We had a commodity (local cloud) computing Dell infra in the mid 2010s and were constantly replacing/returning “simple stuff” (fans, support flanges, memory, NICs).
“Dude, you’re gettn’ a Dell” became—-nope, never again.
I feel like there are not good quality hardware company nowadays.
Dell: the land of motherboard dying and dog shit trackpads.
Asus: dead soldered RAM.
Most BIOS: too long to boot, it's fucking 2024 what is your BIOS doing it needs more than 2s to boot? It was taking the same time to boot 30 years ago.
Every mouse: double click problem due to wrong use of the actuators.
And every hardware company has to try to cram some badly designed software and require you to create an account.
Your trackpad comment brought back a memory of 6 of us in a conference room.

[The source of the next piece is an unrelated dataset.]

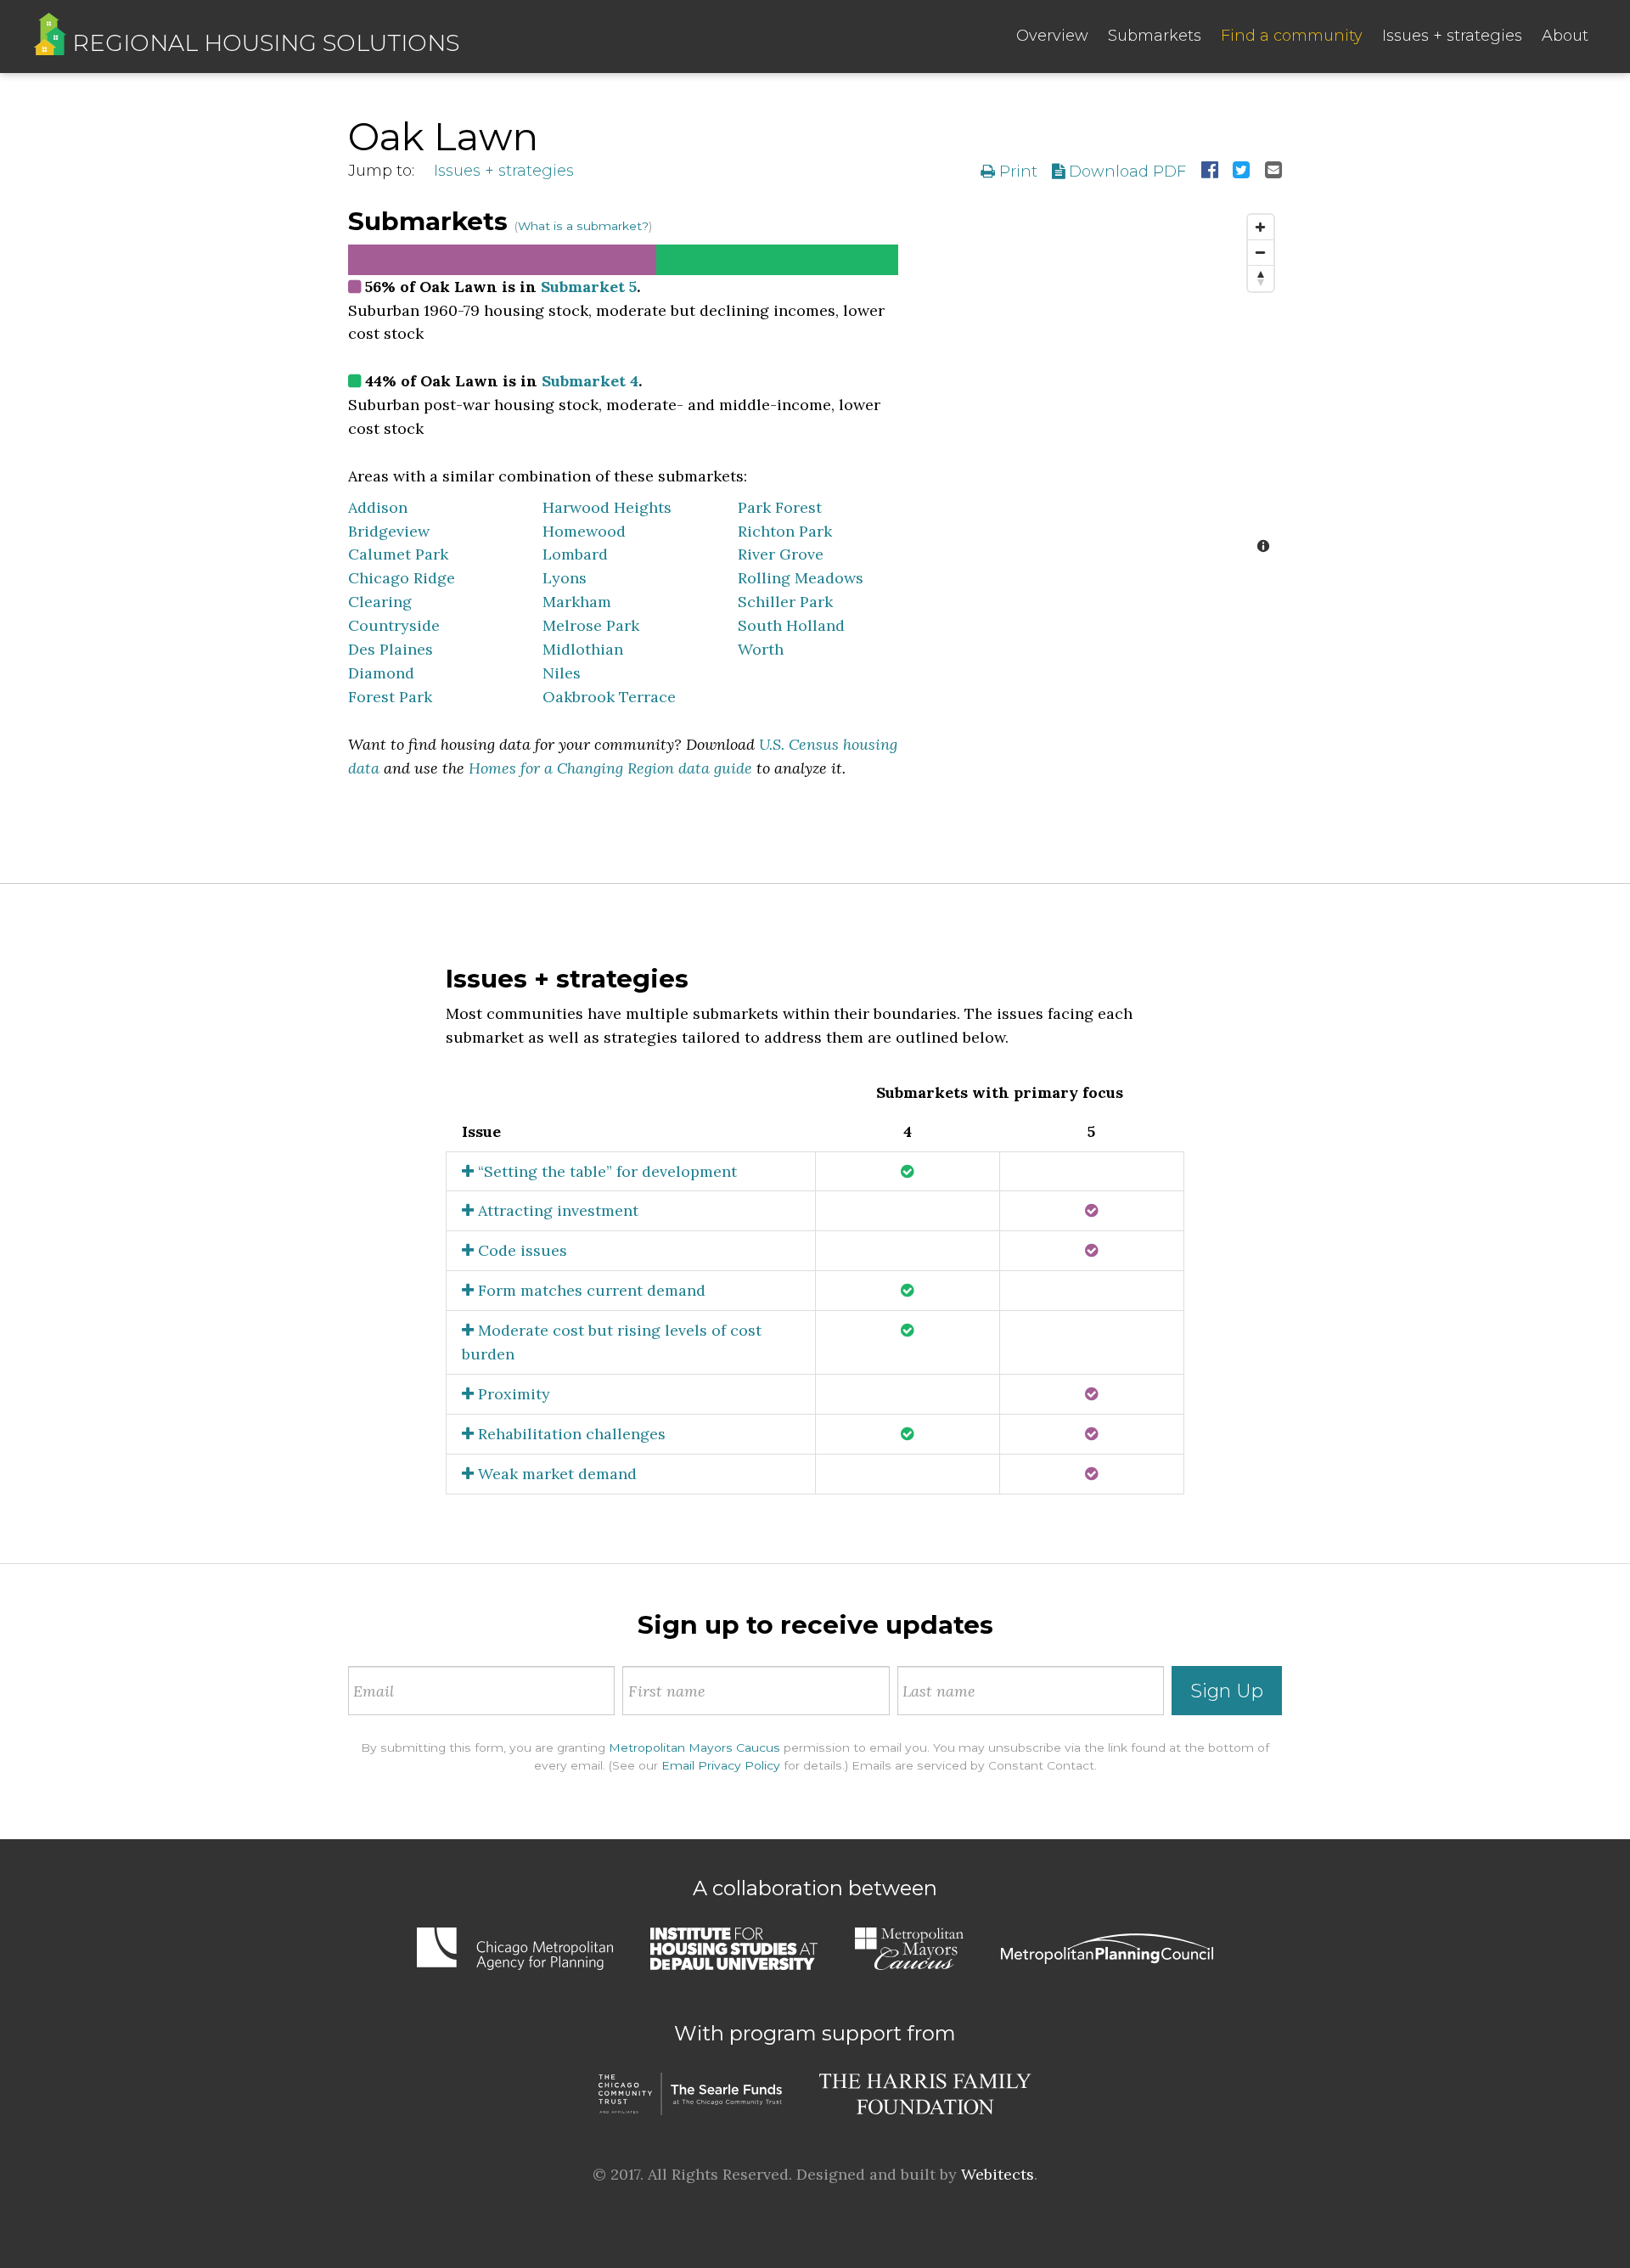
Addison (378, 507)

We all had the same OS (NT) to the same patch level, same trackpad config, and same model of Dell laptop and every _single_ trackpad felt different. They weren't strictly "defective", but just wildly disparate physical feels and responsiveness.
I will give shout-outs to: 4th gen Kindles (has physical buttons and lasts forever), first gen iPhone SE, and Microsoft Mobile Mouse 3600.

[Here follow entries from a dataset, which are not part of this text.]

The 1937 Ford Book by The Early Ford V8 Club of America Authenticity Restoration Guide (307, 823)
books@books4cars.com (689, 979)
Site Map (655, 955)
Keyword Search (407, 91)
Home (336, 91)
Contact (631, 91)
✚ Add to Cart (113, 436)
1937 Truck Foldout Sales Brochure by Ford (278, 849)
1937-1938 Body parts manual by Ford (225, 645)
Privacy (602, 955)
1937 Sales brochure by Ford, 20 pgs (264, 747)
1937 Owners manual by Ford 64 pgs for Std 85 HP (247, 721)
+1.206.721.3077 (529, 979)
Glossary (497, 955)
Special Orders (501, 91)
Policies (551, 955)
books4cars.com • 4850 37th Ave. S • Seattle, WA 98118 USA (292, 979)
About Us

Why does it take that long to post? I've had multiple Ryzen 300-series motherboards, none of them take anywhere near that long to boot outside of using something like some server-grade HBA that has its own boot step.

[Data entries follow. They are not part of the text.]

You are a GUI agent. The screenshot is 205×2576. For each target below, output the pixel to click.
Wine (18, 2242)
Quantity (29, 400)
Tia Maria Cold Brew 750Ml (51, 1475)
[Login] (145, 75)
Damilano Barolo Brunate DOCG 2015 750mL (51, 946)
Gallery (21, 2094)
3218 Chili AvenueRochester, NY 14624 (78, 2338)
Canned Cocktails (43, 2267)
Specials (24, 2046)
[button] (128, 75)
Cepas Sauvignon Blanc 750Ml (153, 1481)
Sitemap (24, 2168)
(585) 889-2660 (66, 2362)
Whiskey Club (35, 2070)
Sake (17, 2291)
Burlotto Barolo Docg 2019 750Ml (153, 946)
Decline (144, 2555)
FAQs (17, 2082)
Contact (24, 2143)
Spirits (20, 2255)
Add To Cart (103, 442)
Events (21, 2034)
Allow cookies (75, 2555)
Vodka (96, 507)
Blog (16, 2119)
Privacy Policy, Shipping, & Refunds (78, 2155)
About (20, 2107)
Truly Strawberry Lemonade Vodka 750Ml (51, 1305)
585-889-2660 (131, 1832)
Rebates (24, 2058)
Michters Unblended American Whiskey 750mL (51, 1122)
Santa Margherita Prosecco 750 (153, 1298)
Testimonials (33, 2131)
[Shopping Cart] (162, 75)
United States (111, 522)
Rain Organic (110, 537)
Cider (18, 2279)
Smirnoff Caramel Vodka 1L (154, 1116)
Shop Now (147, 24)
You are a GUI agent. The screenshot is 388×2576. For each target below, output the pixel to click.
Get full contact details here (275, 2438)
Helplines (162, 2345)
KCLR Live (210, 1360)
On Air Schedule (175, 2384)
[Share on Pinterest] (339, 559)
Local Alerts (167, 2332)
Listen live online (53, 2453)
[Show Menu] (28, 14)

I have no idea, but it's a known issue, memory training maybe? It's a gaming PC so nothing special going on, ROG HERO motherboard, 32GB DDR4 (4x8GB), GTX 1080Ti.
I haven't used it much in recent years, I built it for gaming but had kids a couple of years later, now I game on whatever is convenient in the small burts I get; which is also the reason I haven't bothered upgrading it.
I would tepidly recommend lenovo, they support the firmware for a long time and most things work. Warranty is what you decide to buy. Designs tend to be pretty serviceable but it varies in the models and over the years.
I stupidly updated my firmware on my ThinkPad 14 running Linux and that removed the perfectly working S3 sleep and gave me a non-working ridiculous S0x instead.
We had a commodity (local cloud) computing Dell infra in the mid 2010s and were constantly replacing/returning “simple stuff” (fans, support flanges, memory, NICs).
“Dude, you’re gettn’ a Dell” became—-nope, never again.